I started blogging a year ago as a result of one of those allegedly profound conversations in which, yet again, I experienced the ultimate breakthrough and uncovered an enlightened new relationship with Self and the Divine, and pretty much the entire planet.
Wryly, I scoffed to my friend, “Listen to me! I’m the girl who cried epiphany! Why do you even listen to all this narcissistic drivel?” And so I started committing these thoughts to writing and explored a public voice.
Then I stopped posting because my obsession with whether anyone was reading seemed unhealthy, I started writing fiction again, and it didn’t seem that inspired spiritual progression should invite voyeurism. Now, six months later, I think I have found my way back to the original purpose of these pages – to name those little epiphanies, both pedestrian and profound, that inform and spice this business of living, and could, with a bit of attention and intention, lead to an expansion of consciousness.
This need to start writing here again came to me today while I sat through a conference of librarians. I had organized the event, yet sat at the periphery because I am not really one of them, but instead a creature who lacks the information science credentials, and, frankly, the interest to truly engage in the conversation. For two days, I had been trying to explain to the participants my role in the college library at which I work – I’m a professional with an assistant of my own and I do actual intellectual work when I am not worrying about caterers and janitors’ schedules, honest! When I took a moment to listen to myself I realized that the lady really did protest too much. I balked at the fragility of my ego, that I had to allude to the novel I am writing and my graduate work in Ireland and actually say “yeah, but I am not actually a secretary.” See, I even had to include my credentials here so that my readers will realize that I am not just some hack whining about her day job!

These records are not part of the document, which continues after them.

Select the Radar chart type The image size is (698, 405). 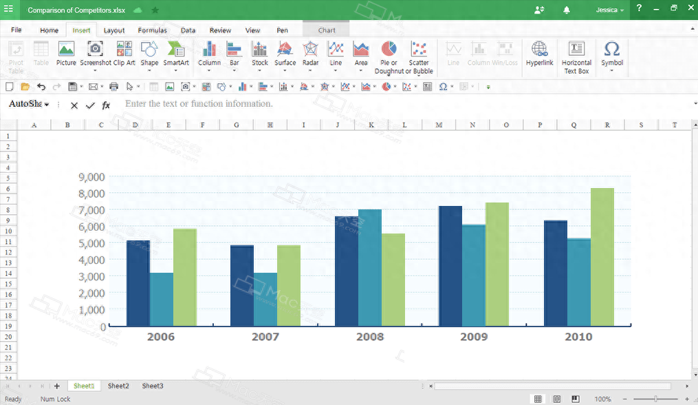310,54
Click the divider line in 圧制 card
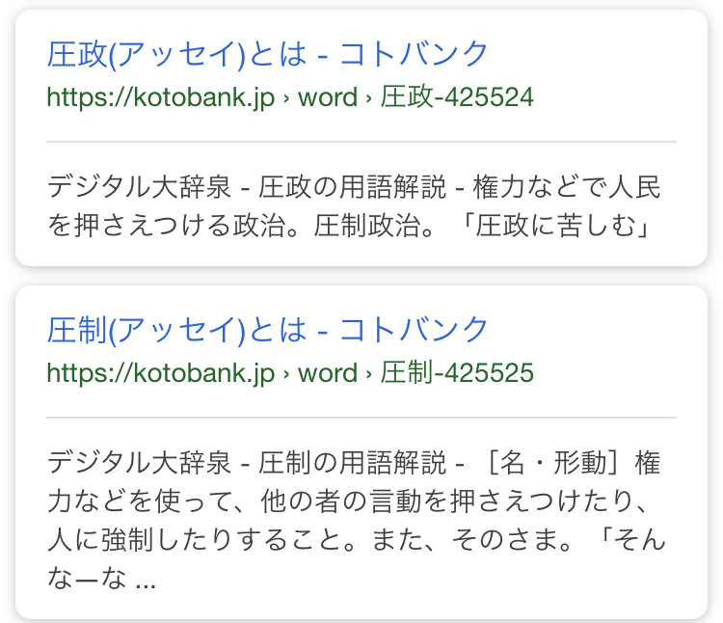Screen dimensions: 723x623 coord(362,418)
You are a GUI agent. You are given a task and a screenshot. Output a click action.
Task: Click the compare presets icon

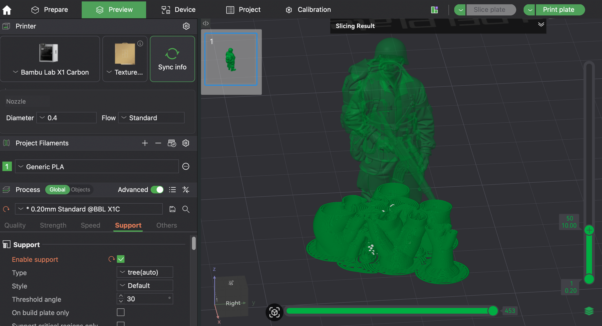tap(186, 190)
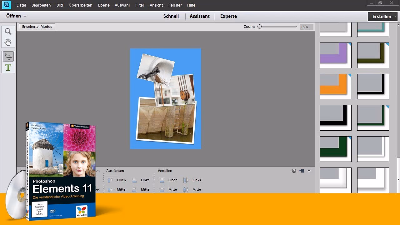
Task: Click the Erstellen button
Action: click(x=382, y=16)
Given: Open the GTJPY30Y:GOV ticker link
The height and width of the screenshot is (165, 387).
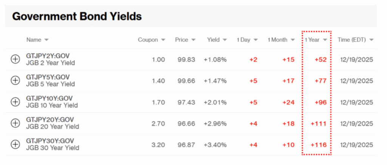Looking at the screenshot, I should pos(49,141).
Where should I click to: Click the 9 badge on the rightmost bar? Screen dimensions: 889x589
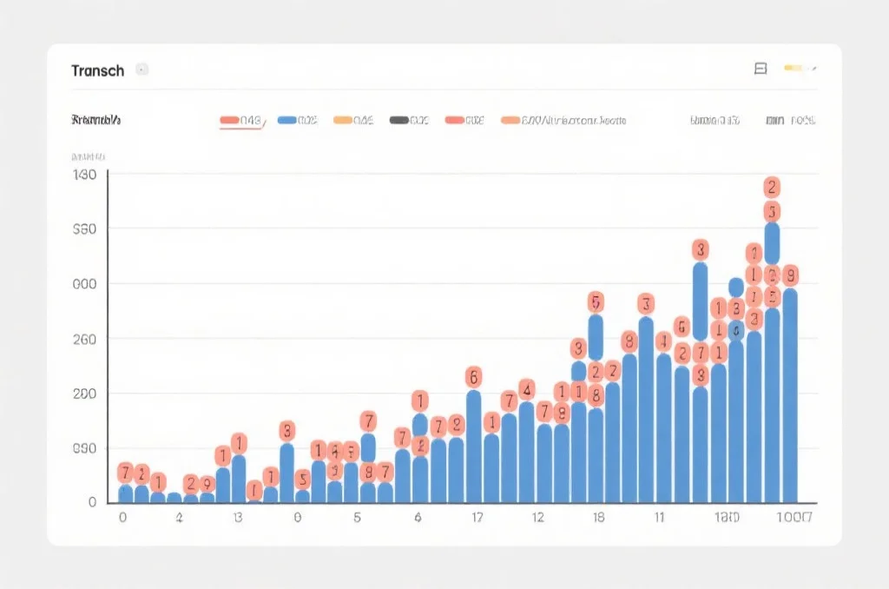tap(790, 276)
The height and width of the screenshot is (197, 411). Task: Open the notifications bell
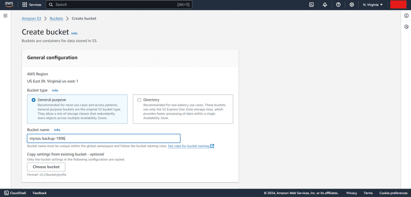pos(325,5)
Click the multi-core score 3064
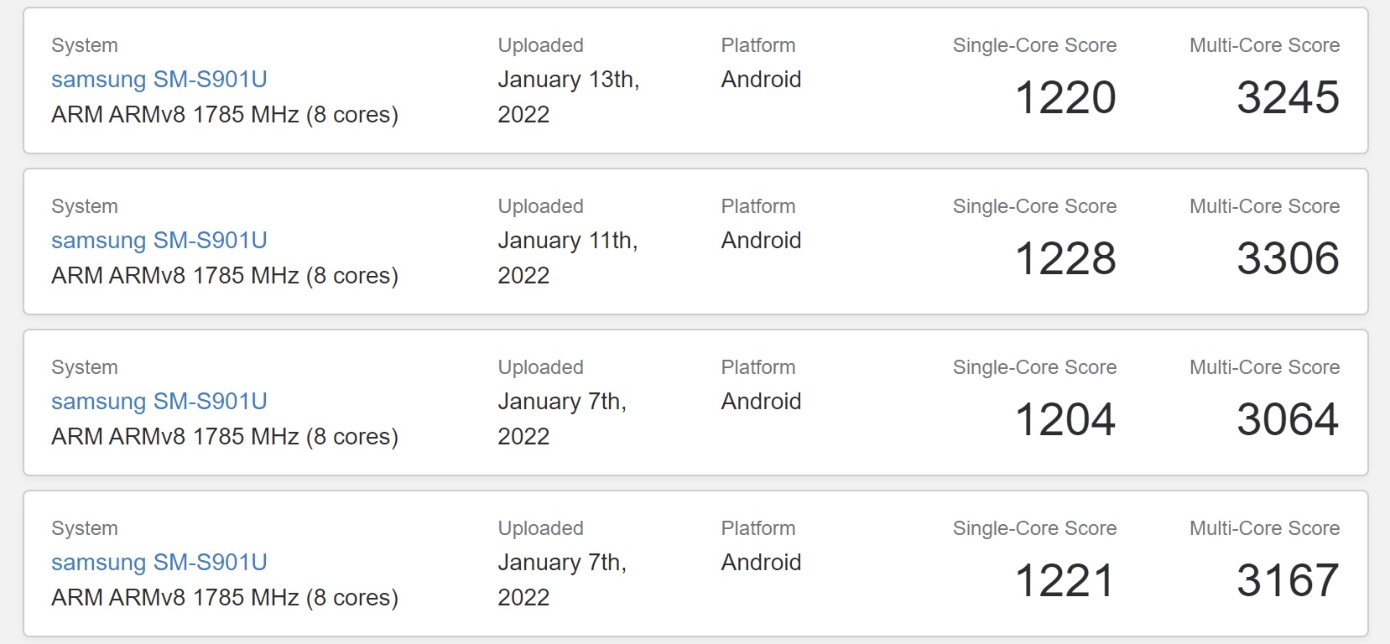This screenshot has height=644, width=1390. pos(1288,419)
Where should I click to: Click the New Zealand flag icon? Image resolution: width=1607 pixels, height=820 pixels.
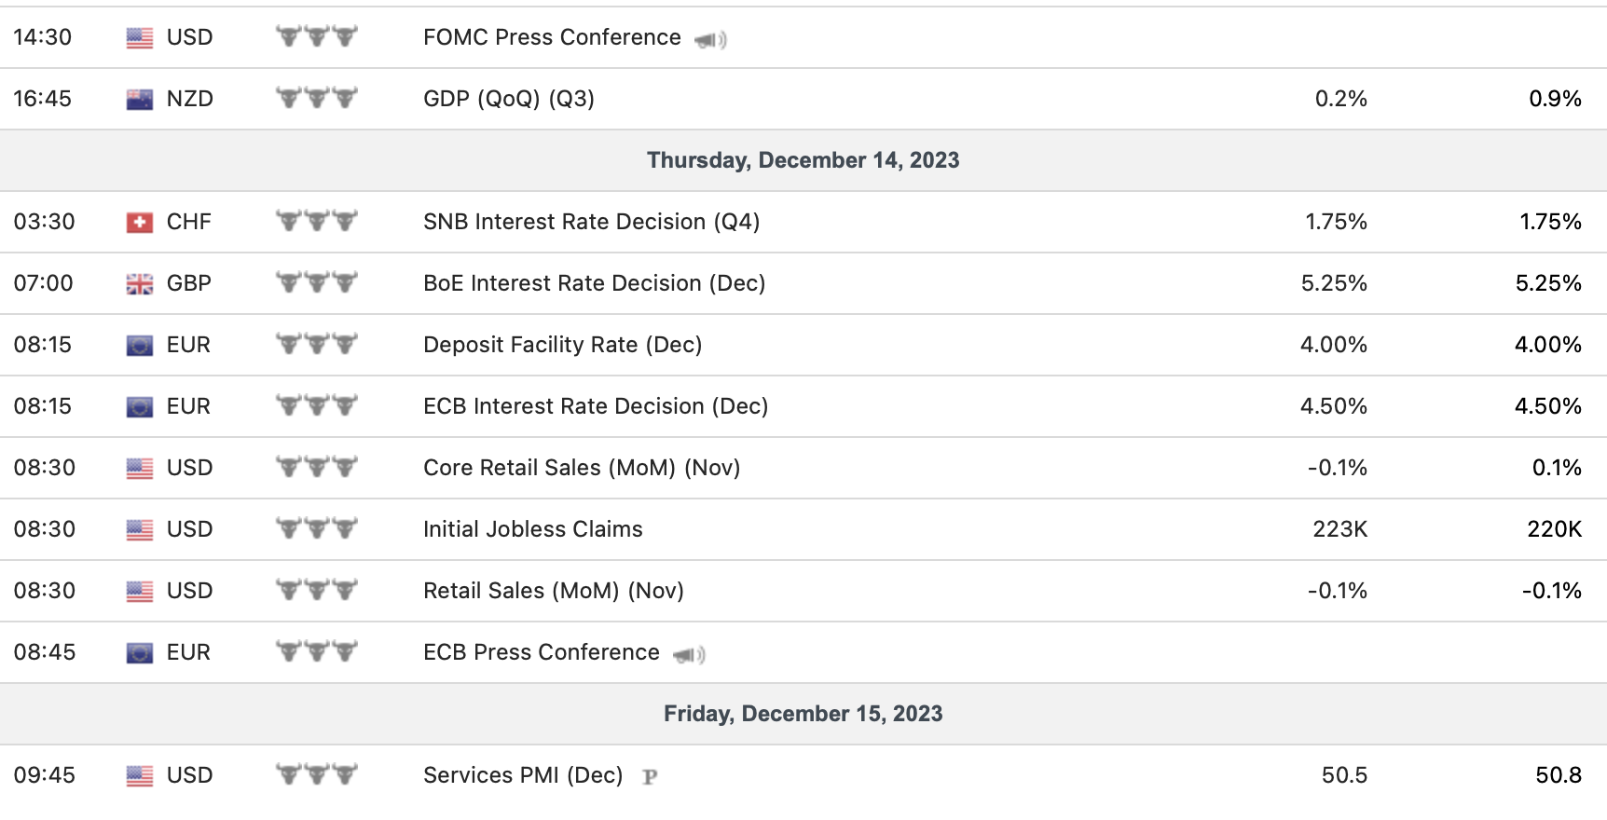(x=140, y=100)
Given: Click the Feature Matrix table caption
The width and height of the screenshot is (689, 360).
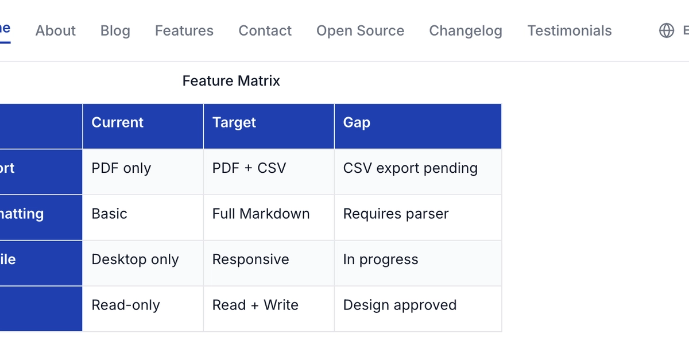Looking at the screenshot, I should (x=231, y=81).
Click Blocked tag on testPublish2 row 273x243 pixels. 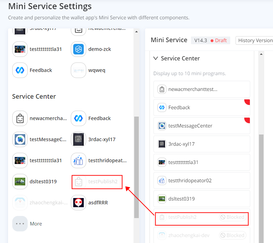(232, 217)
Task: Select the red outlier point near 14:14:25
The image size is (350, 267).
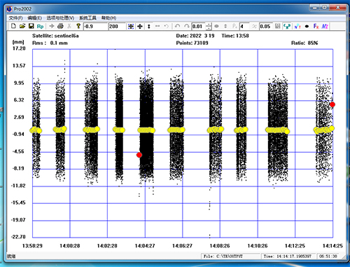Action: point(333,104)

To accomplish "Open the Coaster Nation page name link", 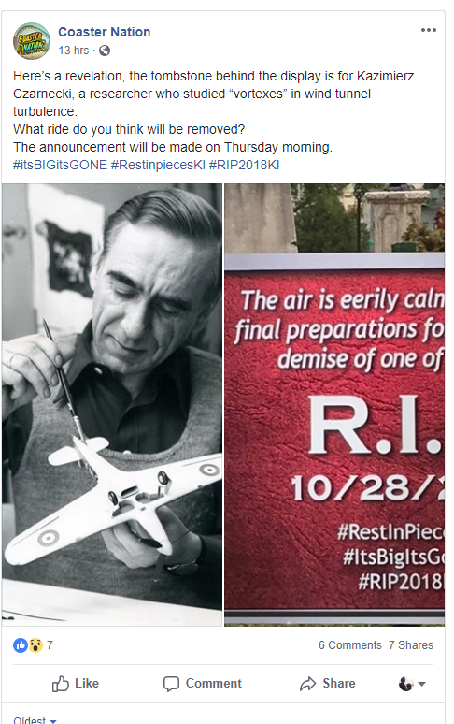I will click(x=105, y=32).
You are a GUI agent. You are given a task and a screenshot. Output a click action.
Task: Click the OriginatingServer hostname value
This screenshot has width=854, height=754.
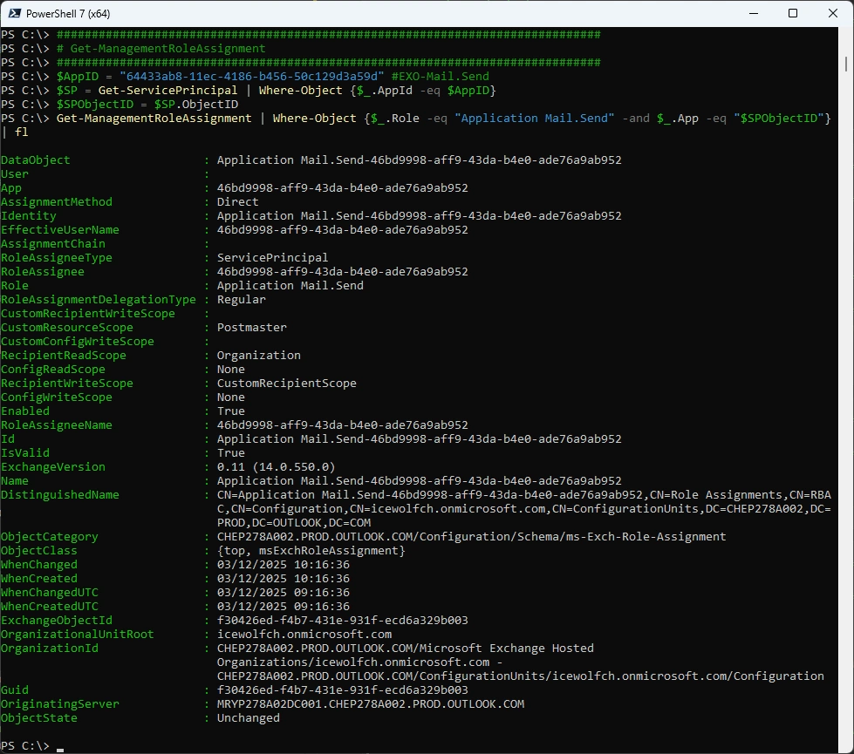pyautogui.click(x=370, y=704)
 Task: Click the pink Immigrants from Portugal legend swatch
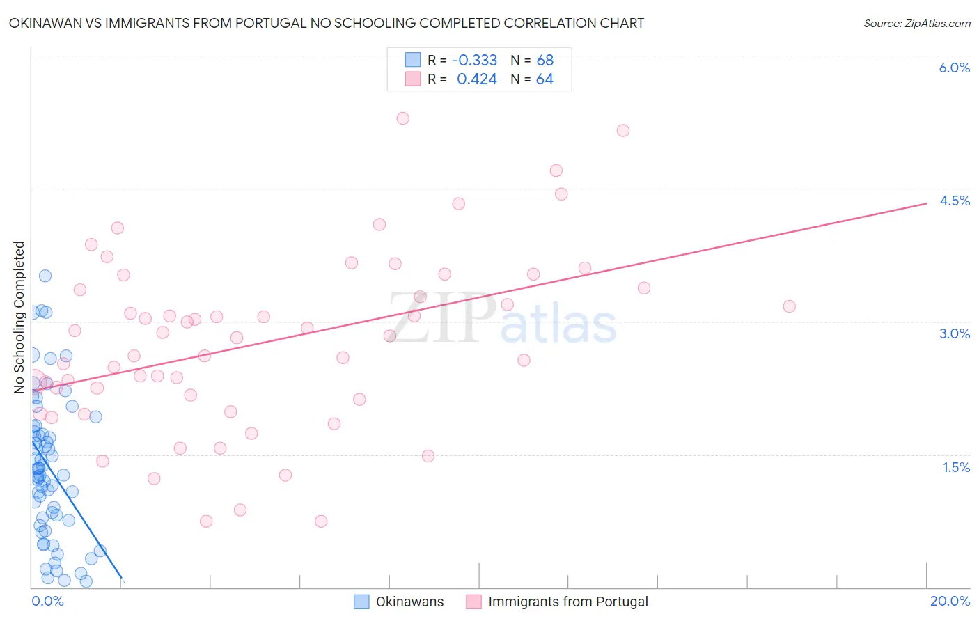[473, 602]
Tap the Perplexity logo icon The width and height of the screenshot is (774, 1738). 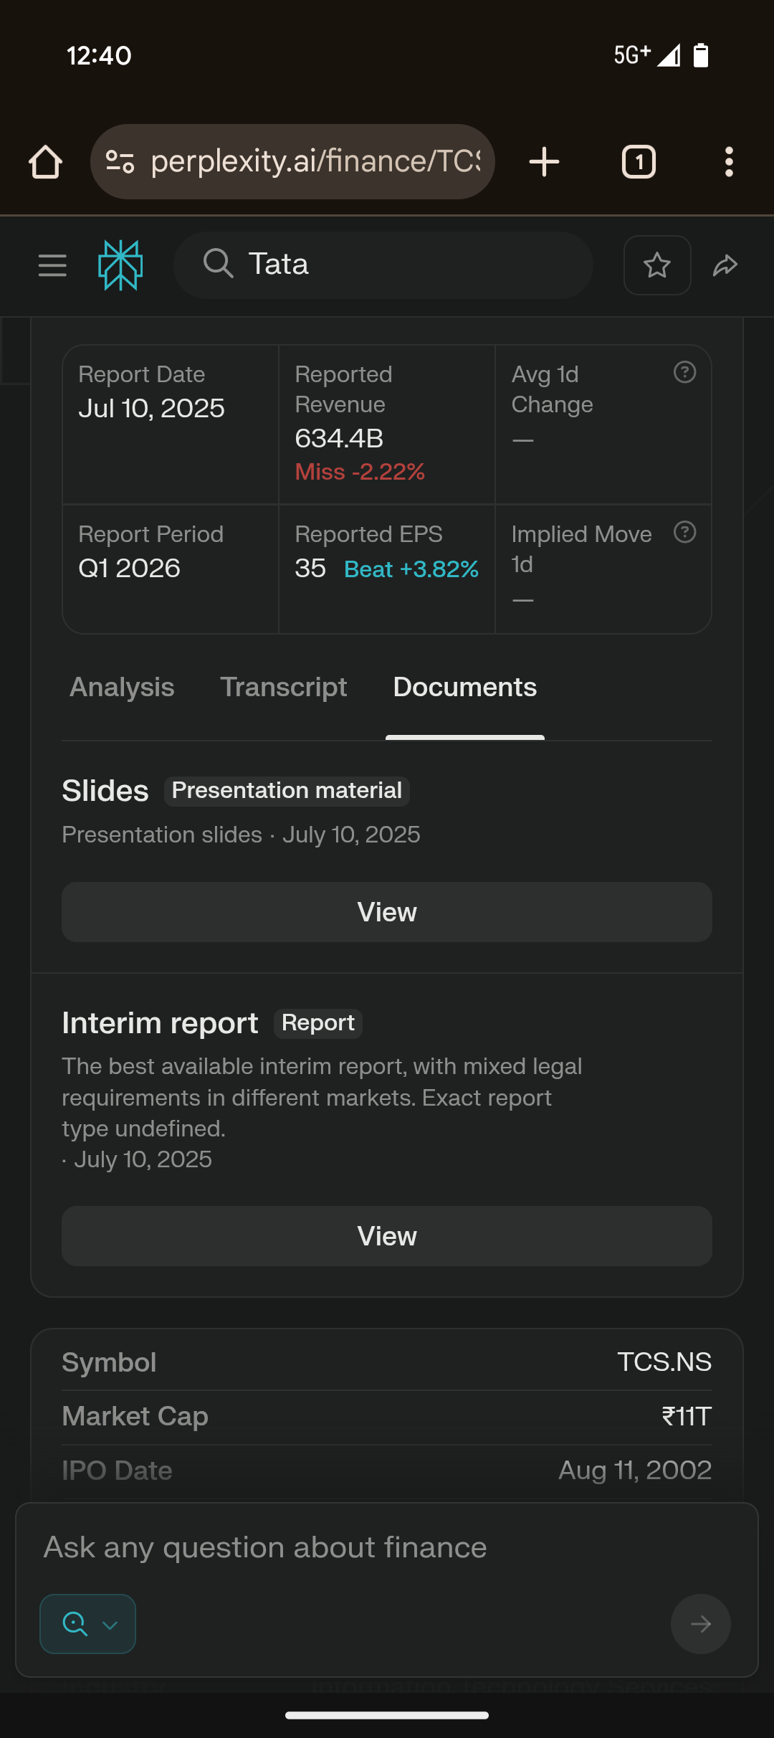(120, 265)
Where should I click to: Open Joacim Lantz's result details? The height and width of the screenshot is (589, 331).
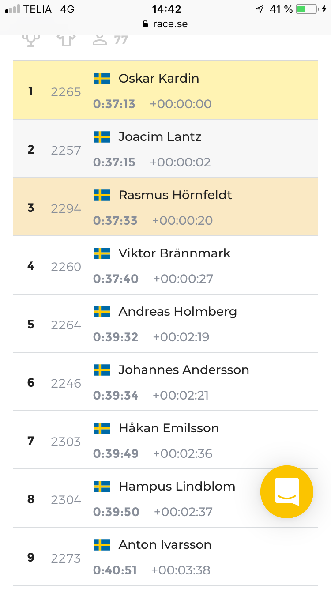point(166,149)
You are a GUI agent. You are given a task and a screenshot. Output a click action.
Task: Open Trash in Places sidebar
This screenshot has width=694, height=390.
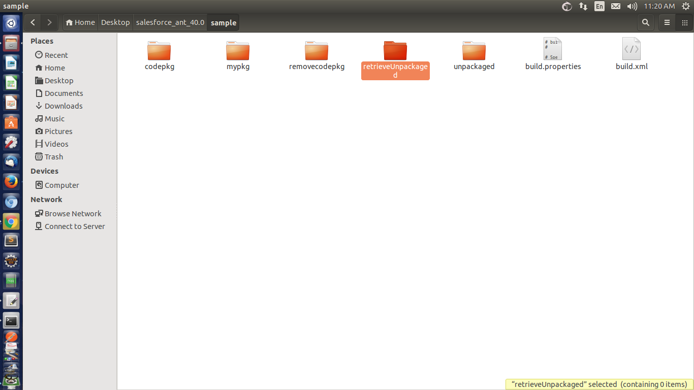point(53,157)
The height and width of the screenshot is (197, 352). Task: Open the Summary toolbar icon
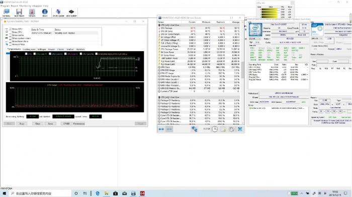pyautogui.click(x=6, y=13)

My difficulties with position and title have plagued me for years both in the professional and existential sense. I think I am finally in the place where I can admit the tyranny of this need to prove myself and the longing for a ready-made description of who I am. Of course, being able to recognize that this brittle shell of identity I feel compelled to defend and describe is light years from my true self is only the smallest of initial steps. Still, it was epiphany enough to stop and hear my story as it spiraled from my lips and realize that the tale I was telling had nothing to do with me.
After such silence, I certainly have not begun to fulfill the mission of what this blog was meant to do, but perhaps remembering the long, arduous process of self expression is revelation enough for one evening.